Who Is Winning The ‘War On Terrorism’?
By Amer Ali –March 24, 2016
David Kilgullen, an Australian expert on counterinsurgency and military strategy, after surveying the fifteen-year vicissitudes of the so called War on Terror was more than candid when he concluded his latest book, Blood Year: Islamic State and the Failures of War on Terror, Black Inc., UK, 2016, with the following words: “No amount of high-tech weaponry will help, because the problem isn’t one of technology or intellect, but of character and will, and the harsh reality is that you can’t win without fighting. The Islamic State understands that; so do the Taliban and al-Qaeda. Do we?”
The IS attack on Brussels is the latest of that criminal state’s destructive agenda and once again IS has succeeded in distracting the Western powers to spend their time, resources and energy in upgrading and tightening domestic security while continuing with their half-hearted measures to fight IS on its own turf.
The main target of IS is not Europe or America, UK or Australia but Iraq and Syria, two countries that have fallen into the hands of the Shiah who are only fifteen per cent of world Muslim population.
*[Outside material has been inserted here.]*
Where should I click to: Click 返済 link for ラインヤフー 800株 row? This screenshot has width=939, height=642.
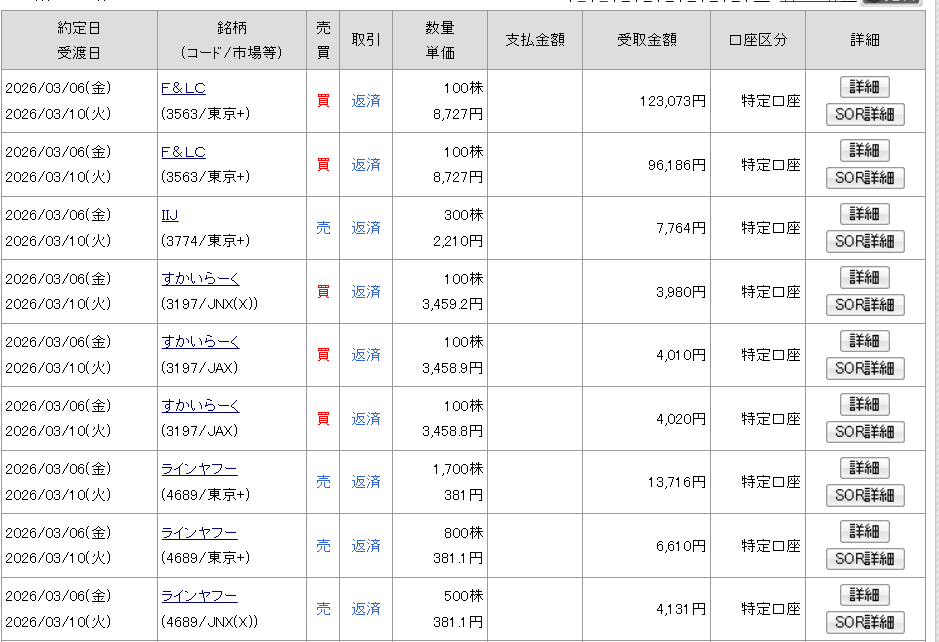366,546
The political implications of this sectarian dynamics in the Middle East are largely being forgotten in the current debates over War on Terrorism.
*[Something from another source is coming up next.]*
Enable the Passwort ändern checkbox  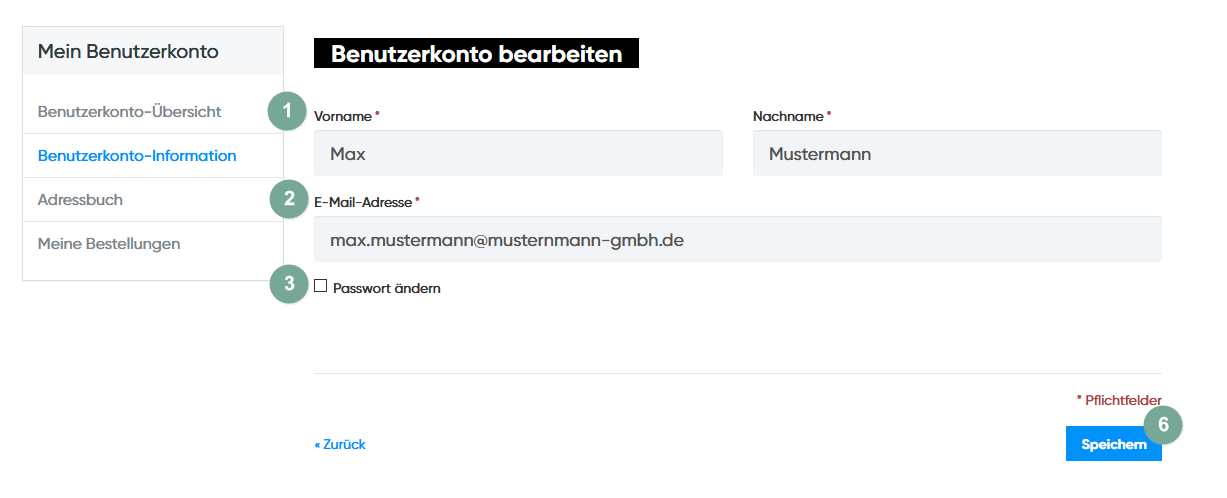[x=321, y=286]
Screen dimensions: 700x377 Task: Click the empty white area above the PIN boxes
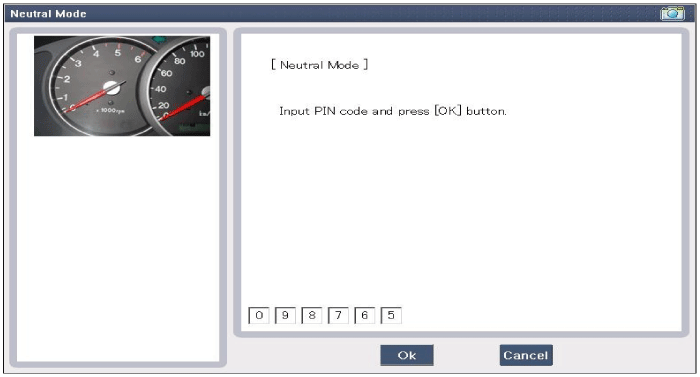[x=461, y=210]
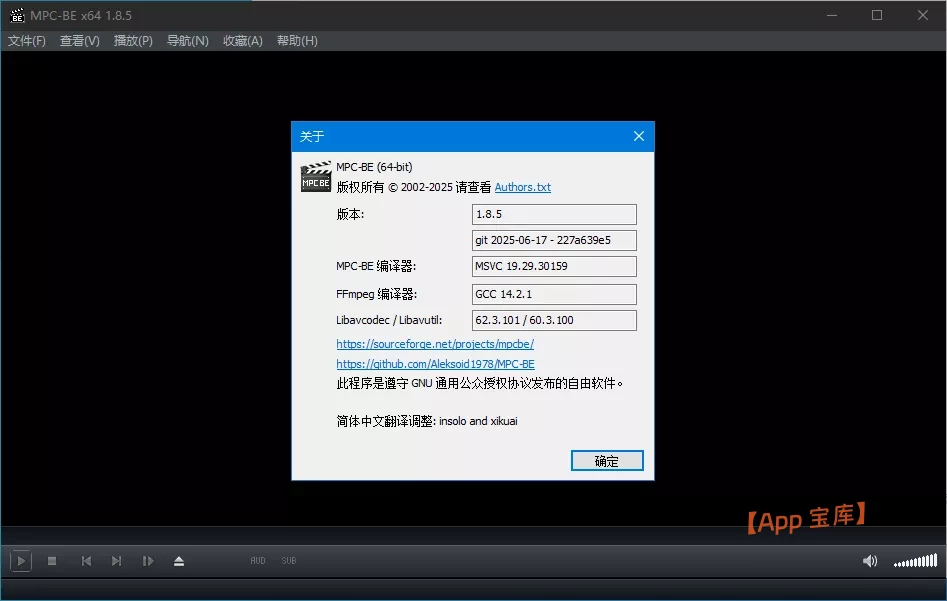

Photo – The three men captured on CCTV camera at Brussels airport, who are believed to have been identified, and went on to carry out the attacks
When the British created Iraq from the ashes of the Ottoman Empire they deliberately installed in 1921 a Sunni Muslim, King Faisal, to rule over the Shia majority – just as they chose a Hindu to rule over the Muslim majority Kashmir in India in 1846. Sunni rule over the Shia majority continued in Iraq until it was reversed after the U.S. invasion in 2003 and subsequent withdrawal in 2007-8. IS is now fighting to bring Iraq back under Sunni rule.